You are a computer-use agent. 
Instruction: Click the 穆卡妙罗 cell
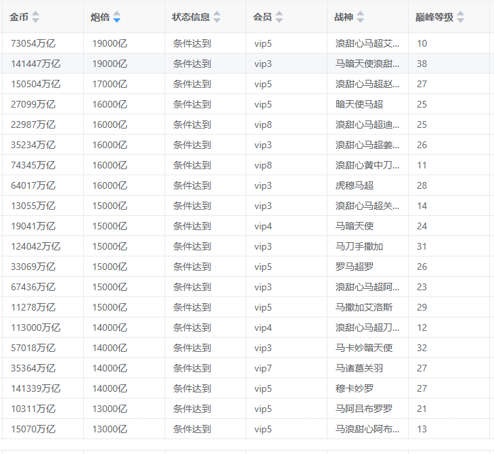355,388
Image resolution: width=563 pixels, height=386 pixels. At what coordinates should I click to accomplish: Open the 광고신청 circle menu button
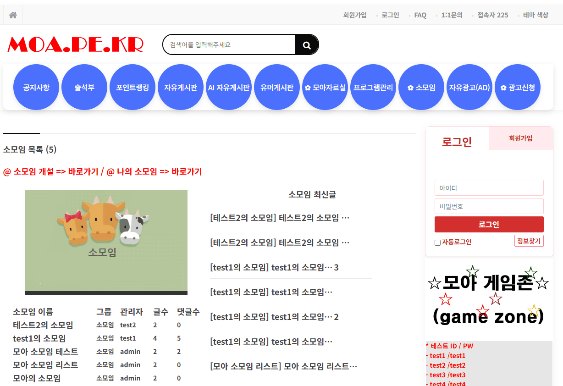pyautogui.click(x=518, y=87)
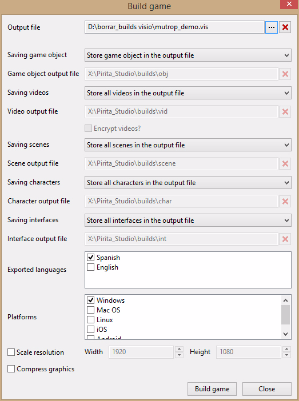Clear the Output file path with the red X
The image size is (299, 401).
coord(285,27)
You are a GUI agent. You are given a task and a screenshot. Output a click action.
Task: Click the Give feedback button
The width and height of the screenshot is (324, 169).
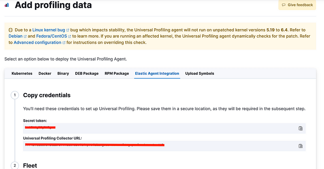point(297,5)
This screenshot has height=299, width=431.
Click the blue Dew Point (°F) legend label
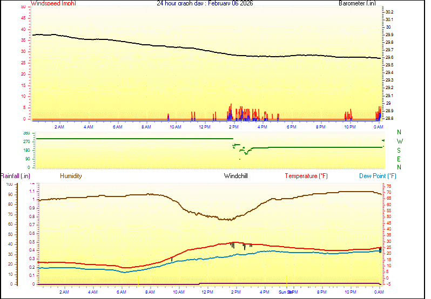378,176
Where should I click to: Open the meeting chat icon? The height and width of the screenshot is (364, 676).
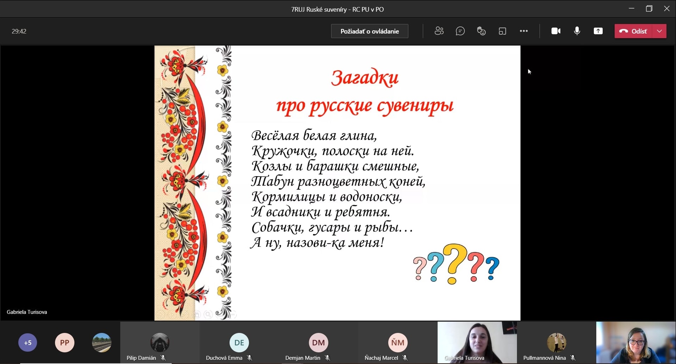460,31
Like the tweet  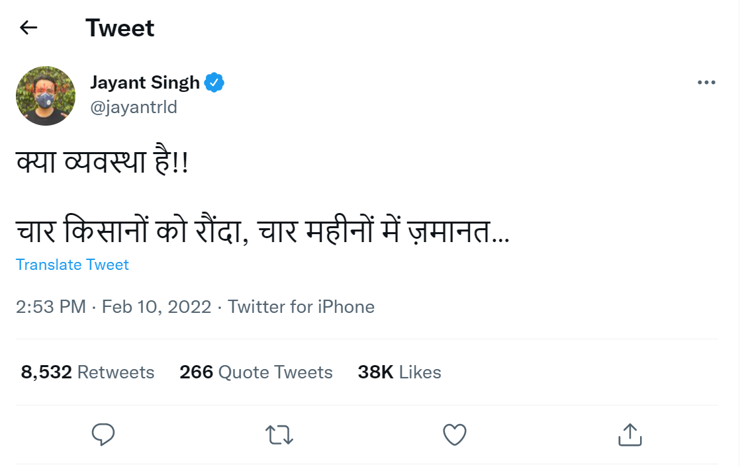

--- Exercise aim ---
The pictures should be dropped, and every line above should be set down again exactly.

--- Task output ---
You are a computer-use agent. 
Instruction: Click the 穆卡妙罗 cell
355,388
Image resolution: width=563 pixels, height=386 pixels. At what coordinates should I click to accomplish: Open the 광고신청 circle menu button
pyautogui.click(x=518, y=87)
Clear the Output file path with the red X
The image size is (299, 401).
coord(285,27)
You are a GUI agent. You are given a task and a screenshot. Output a click action.
Task: Click the Give feedback button
The width and height of the screenshot is (324, 169).
point(297,5)
This screenshot has height=299, width=431.
Click the blue Dew Point (°F) legend label
378,176
Where should I click to: Open the meeting chat icon? The height and width of the screenshot is (364, 676).
460,31
Like the tweet  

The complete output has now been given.